Java has four access levels — private, package-private (no keyword), protected, and public — ordered from narrowest to widest visibility. Each level grants access to a strictly larger set of callsites, and the rule is always: pick the narrowest that compiles.
The table
| Modifier | Same class | Same package | Subclass (other pkg) | Anywhere |
|---|---|---|---|---|
private | yes | no | no | no |
| package-private (no keyword) | yes | yes | no | no |
protected | yes | yes | yes (inherited) | no |
public | yes | yes | yes | yes |
"Yes (inherited)" for protected has a subtle restriction — see below.
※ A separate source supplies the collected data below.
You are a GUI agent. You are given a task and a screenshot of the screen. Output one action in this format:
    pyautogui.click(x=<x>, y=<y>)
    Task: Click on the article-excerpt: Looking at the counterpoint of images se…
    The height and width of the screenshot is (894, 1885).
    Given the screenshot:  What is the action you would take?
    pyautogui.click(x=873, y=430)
What "same class" means for private
private is per top-level class, not per source file or per nested class. All nested classes inside the same top-level class can see each other's privates:
public class Outer {
private int x;
static class Inner {
void touch(Outer o) { o.x = 1; } // legal — same top-level class
}
}
The protected gotcha
protected lets a subclass access an inherited member through a reference of its own type (or a subtype), not through the parent type, when calling from a different package.
// in pkg A
public class Base { protected int x; }
// in pkg B
public class Sub extends Base {
void f(Base b, Sub s) {
// b.x = 1; // ILLEGAL — different package, reference is Base, not Sub
s.x = 1; // legal — reference is Sub (or subtype)
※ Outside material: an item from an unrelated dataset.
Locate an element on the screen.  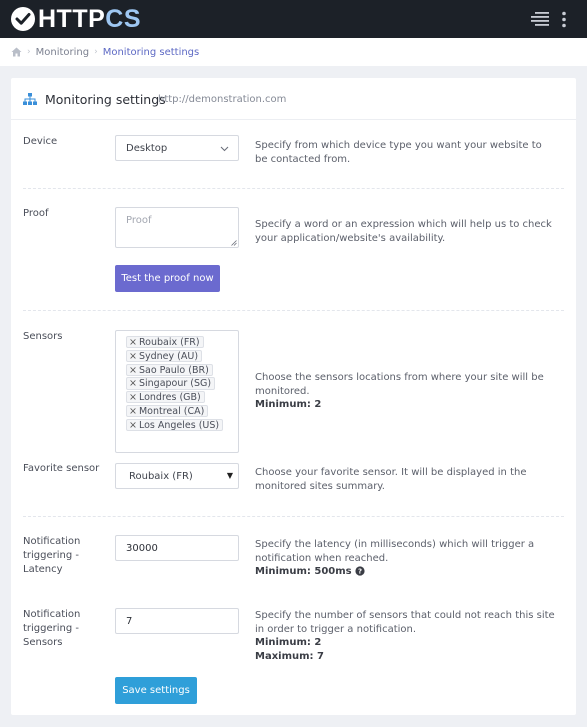
home-icon is located at coordinates (16, 52).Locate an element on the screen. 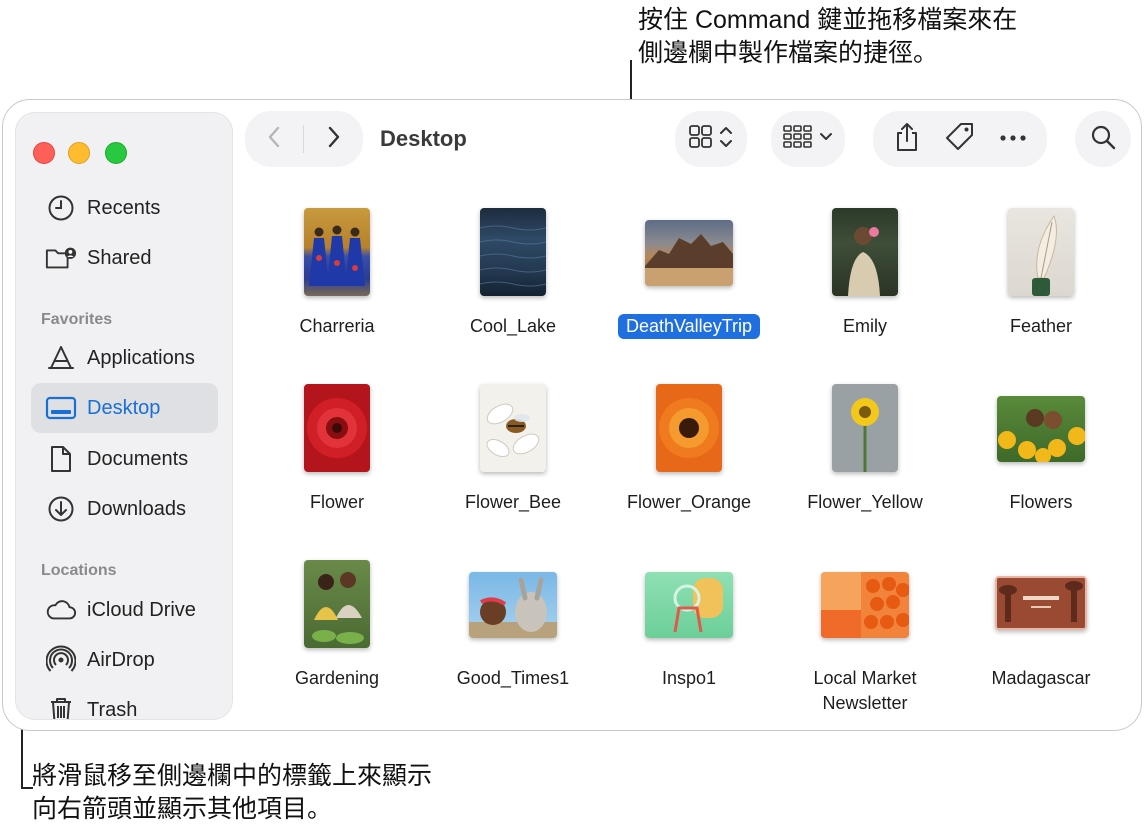 This screenshot has width=1144, height=830. file-item: Cool_Lake is located at coordinates (513, 275).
this.x = 1; // legal — same as above
}
}
This rule is part of the JLS (§6.6.2) and trips up senior candidates who assume protected is a blanket pass.
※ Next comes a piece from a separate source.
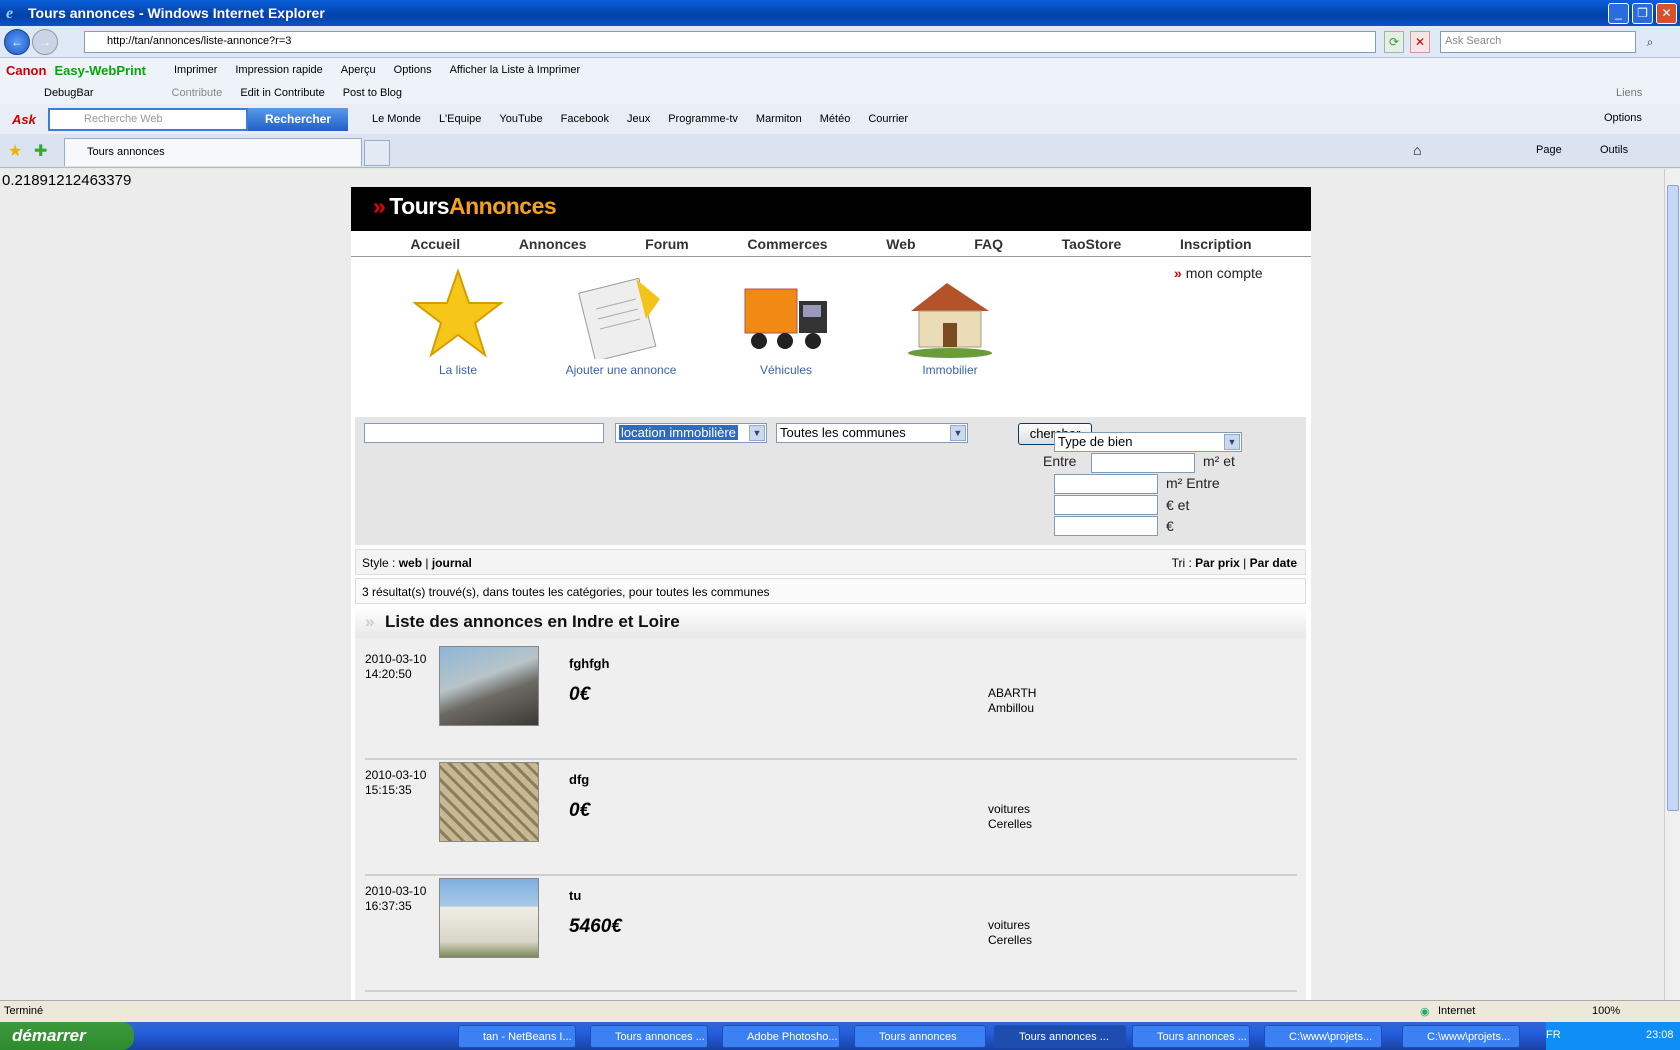 This screenshot has width=1680, height=1050. I want to click on nav-web: Web, so click(900, 244).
The unqualified case is package-private — and it's named
Many devs call it "default," but the JLS term is package access. It is the right default for helper classes inside a package that should not leak as API.
Class-level vs member-level
The four modifiers apply to members. Top-level classes can only be public or package-private (no protected or private at the top level — those would be meaningless without an enclosing scope). Nested classes can take all four.